Rechercher un article

LaToya Ruby Frazier : « Ce qui me donne ma force ? La foi, l’espoir et l’amour »

Preview

En l’honneur du mois de l’histoire des femmes, L’Œil de la Photographie vous propose de redécouvrir cet entretien avec la photographe américaine LaToya Ruby Frazier, issu du numéro spécial Femmes de Musée Magazine, publié en novembre 2015.

En décrivant une de vos photographies issue de A Haunted Capital, vous avez expliqué que vous regardiez le Cosby Show étant enfant, pour échapper à la réalité de votre famille ouvrière dysfonctionnelle. À quel moment avez-vous réussi à vous réconcilier avec cette réalité, à l’accepter et à la décrire ?

LaToya Ruby Frazier : J’ai toujours été consciente de ma situation difficile, de notre position défavorisée. Je viens d’un endroit qu’on appelle « le bas-fond ». Braddock est construite sur une pente, et plus tu es situé haut sur la colline, meilleur est ton statut socio-économique. Grâce à la discipline de ma grand-mère Ruby, j’ai appris que la seule façon pour moi de m’élever sur l’échelle sociale, c’était l’instruction, à la fois à l’école et dans le domaine de la création. Lorsque j’ai rencontré mon mentor en photographie, Kathe Kowalski, à Edinboro University en Pennsylvanie, elle m’a encouragée à travailler sur Braddock, sur ma grand-mère, ma mère et moi-même. Tout cela a contribué à une réconciliation nécessaire pour entreprendre ce travail.

Le New York Times a dit que le sujet de votre livre The Notion of Family est « une ville de la “ceinture de la rouille” tombée dans l’oubli ». Comment décririez-vous les thèmes et sujets sous-jacents du livre ?

The Notion of Family est un livre-photo d’histoire, qui raconte le déclin de l’industrie sidérurgique et de l’économie, à travers le corps de trois générations de femmes afro-américaines (ma grand-mère, ma mère et moi). Les points d’intersection sont la sidérurgie, la pollution de l’environnement et l’inégalité face aux services de santé.

Vous avez commencé à jouer avec l’objectif en pleine adolescence. Quelle photographie de cette période a le plus d’importance pour vous aujourd’hui, et pourquoi ?

Pendant mes premiers cours de photographie, on m’a donné comme exercice de faire un portrait neutre, et j’ai choisi un de mes jeunes cousins comme sujet. Il était debout à côté de la maison, devant la cabane à outils, un ballon de basket sous le bras. Il portait une veste à carreaux trop grande et un baggy et dirigeait son regard pensif vers mon appareil photo. Quand j’ai vu à quel point il semblait maître de lui, j’ai appuyé sur le déclencheur. Quand j’ai montré l’image à toute la classe, le professeur a dit que c’était comparable au travail d’August Sander. Il pensait que j’avais tout intérêt à choisir la photographie comme matière principale. J’ai donc suivi un double cursus, en photographie et en graphisme, ainsi que quelques cours de communication verbale.

La photo de couverture de The Notion of Family semble être Shadow de la série « Momme Portraits ». Pourquoi en avoir choisi une version couleur ? Plus largement, comment avez-vous décidé de présenter certaines photos en couleurs et d’autres en noir et blanc, dans le livre ?

Extrait de données
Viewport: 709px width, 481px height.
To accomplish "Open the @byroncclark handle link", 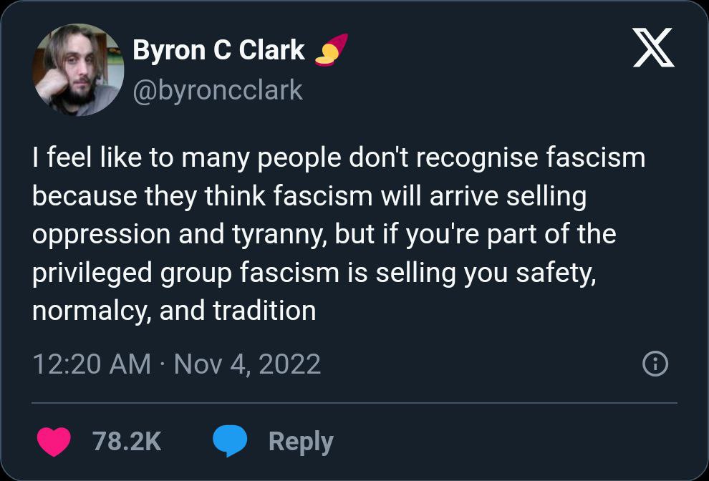I will (218, 90).
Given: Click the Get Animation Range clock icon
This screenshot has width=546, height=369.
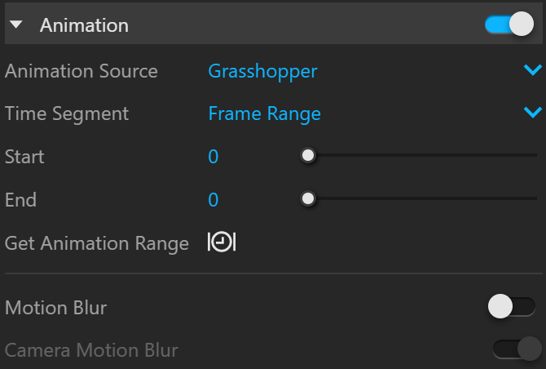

Consigne donnée
Citez tel quel le passage de l'entretien situé entre « En l’honneur du » et « à la décrire ? », ces deux segments inclus.

Réponse ci-dessous
En l’honneur du mois de l’histoire des femmes, L’Œil de la Photographie vous propose de redécouvrir cet entretien avec la photographe américaine LaToya Ruby Frazier, issu du numéro spécial Femmes de Musée Magazine, publié en novembre 2015.

En décrivant une de vos photographies issue de A Haunted Capital, vous avez expliqué que vous regardiez le Cosby Show étant enfant, pour échapper à la réalité de votre famille ouvrière dysfonctionnelle. À quel moment avez-vous réussi à vous réconcilier avec cette réalité, à l’accepter et à la décrire ?